The criticism this week is about Jeff Probst’s hair. The listener says: “Probst, cut your hair. Seriously, dude, you can get a haircut again. It isn’t quarantine. Act your age.”
Probst says, “They’re hitting me in places that I’m very vulnerable, like vanity and age.”
But he likes his long hair. “I’m happy to have hair, and I never take it for granted,” he says. “I kind of like it right now, because it takes me back to my high school rock ‘n’ roll days.”
Melissa
Wednesday 15th of March 2023
Did they not talk about contestants building challenge puzzles at home to practice on? This really chaps my hide.
ALan
Tuesday 14th of March 2023
I would think you'd be more generous about all the times Jeff Probst is admitting he messed up and got things wrong.
James Pats
Wednesday 15th of March 2023
@ALan, Of course he won’t. Dehnart is clearly miserable, and simply wants any excuse he can take to shit on Jeff Probst, a man he has an unhealthy obsession (read: hate boner) for. It’s simply just outrage-stoking faux journalism. The Tucker Carlson of Reality TV, if you will.
James Pats
Thursday 9th of March 2023
It’s amazing how Jeff still takes time out of his very busy schedule to sit down and do this podcast so we can get an inside look into the show and some very valuable information, and it continually amazes me how he continues to have such passion for what he does: despite ungrateful misers like you tearing him down at every opportunity.
Melissa
Wednesday 15th of March 2023
@Andy Dehnart, I deeply appreciate you listening so I don't have to. :)
AK
Monday 13th of March 2023
@Andy Dehnart, hahaha! We appreciate your service, Andy.
Andy Dehnart
Thursday 9th of March 2023
What about all the time I took out of my busy schedule to sit down and tear him down at every opportunity? No credit or thanks for that?!
Chuck S
Wednesday 8th of March 2023
One thing I would like to know, and maybe it's been answered already, is if Jeff is filled in on what's going on with the castaways that he doesn't see. i.e. If Player A and Player B are working to get Player C out, does Jeff know this when he holds tribal that night? Because information like that could color his questioning and possibly ruin some player's games.
Andy Dehnart
Wednesday 8th of March 2023
You should send this in to the podcast! But yes, he is absolutely briefed on what's going on. The level of detail is unclear, but he has the basic idea.
Scott Hardie
Friday 3rd of March 2023
"I take the note, and if I could edit myself, I would. I'll try." Jeff, you are the showrunner! Nothing makes it to air that you don't approve. You can shout all you want at challenges and then instruct the editors to tone it down in the finished episodes. Come on.

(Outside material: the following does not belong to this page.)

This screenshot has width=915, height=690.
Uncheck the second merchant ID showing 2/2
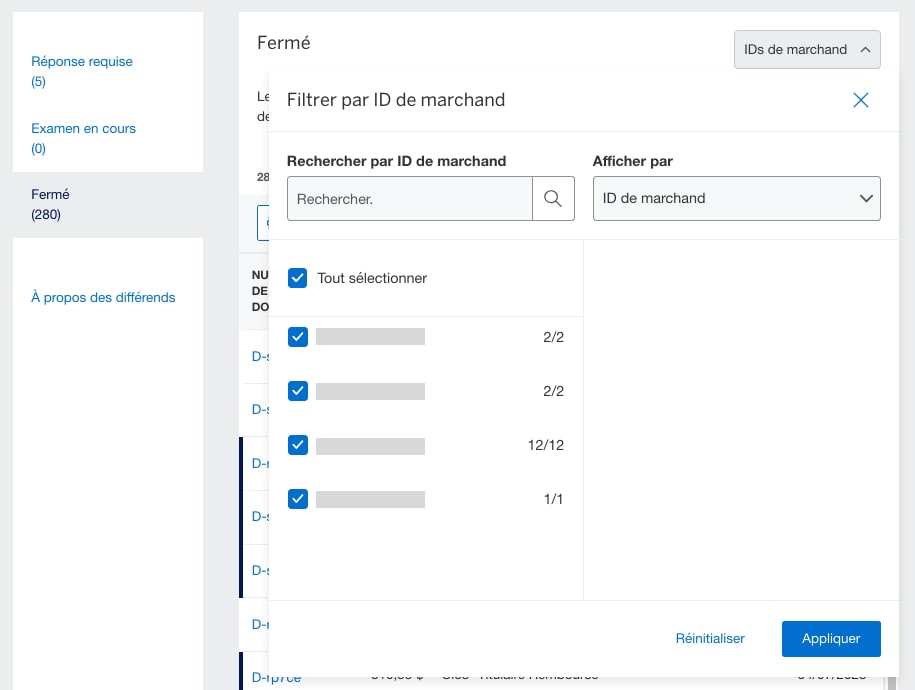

"How do you trap somebody into getting where you want them? ... That might lead to an idea where we have a note, and the note says this, and if you can do that, then you get this prize." And so Survivor continues its dispiriting transition, from a competition between players into a competition against the game itself. How many more seasons do you think we'll get with actual voting, until that's eliminated in favor of players just finding and obeying random notes in the woods to stay in the game?
Darrel
Saturday 4th of March 2023
@Scott Hardie, Next season, the tiebreaker gets replaced with Jeff voting to break the tie.